I'm writing about graduate school today because I believe that the grad narrative we see on most blog posts and in online magazines is an incomplete narrative. Too often graduate school is painted like a terrible intellectual prison where the selfless and tireless work of students is systematically taken advantage of by their faculty employers. Other accounts seem to be too cheery--they depict graduate school as a glamorous place of intellectual freedom in an ivory tower where racism, sexism, and classism don't bear mentioning.
The truth, as many of us know, is somewhere in between. Graduate school provides a ton of personal freedom, and that freedom can be used both to add flexibility to one's work schedule and as justification for unusually long hours at the bench or in the laboratory. The freedom can be used by grads to blow the whistle against colleagues who are behaving unethically and to pursue new or controversial research agendas. The freedom can also be used against grads: freedom and lack of oversight can obscure codes of conduct and allow faculty members to expose their students to abuse, discrimination, or harassment. Freedom can also lead grads to prioritize other things besides their research, and thus, negatively impact their success in landing that coveted academic job. In this way, personal freedom is simultaneously the most appealing and most terrifying aspect of graduate school.
How then can graduate students navigate grad life--enjoying all the freedom that graduate school allows while simultaneously avoiding all the pitfalls that freedoms expose us to? My solution would be to impose a little structure on your graduate school life. Specifically, I would start by treating graduate school like a regular 40-hours per week job with 3-weeks and holidays for vacation. Graduate school is wonderful because students need not clock in at 9am and clock out at 5pm. However, not clocking in and out makes it tempting for students to work less each day, and to take months and months off during times when school is not in session. The ability to work a two-hour work day is the fundamental right of any graduate student, but choosing to work that much is a sure fire way to under-perform in research.
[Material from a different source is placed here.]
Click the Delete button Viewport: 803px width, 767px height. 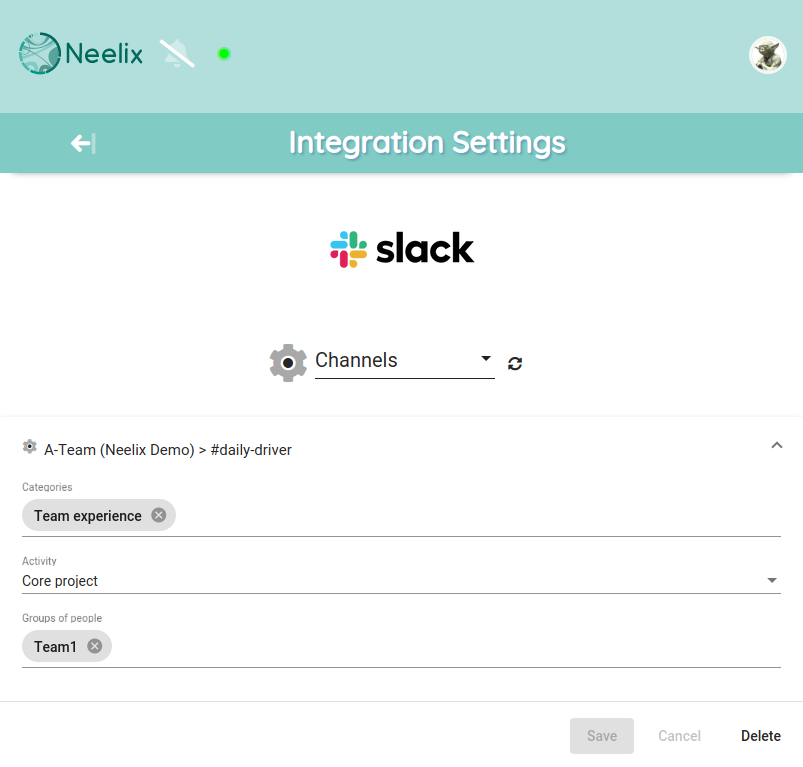tap(760, 736)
By imposing a 40-hour week, at times chosen by the student, graduate students can both maximize their productivity while also capturing a lot of the personal freedom that makes academic life so appealing (faculty-student pick-up basketball anyone?). Imposing these time constraints will also allow graduate students to monitor their hours, in cases where they are being taken advantage of by people in power. A graduate program should not impose additional hours on its students beyond those required by a full-time job.
I can't stress enough that I really enjoyed graduate school and I wish more graduate students could enjoy it like I did. Do you think treating graduate school like a full-time job is a good idea? What other strategies helped you to succeed in graduate school? Let us know in the comments!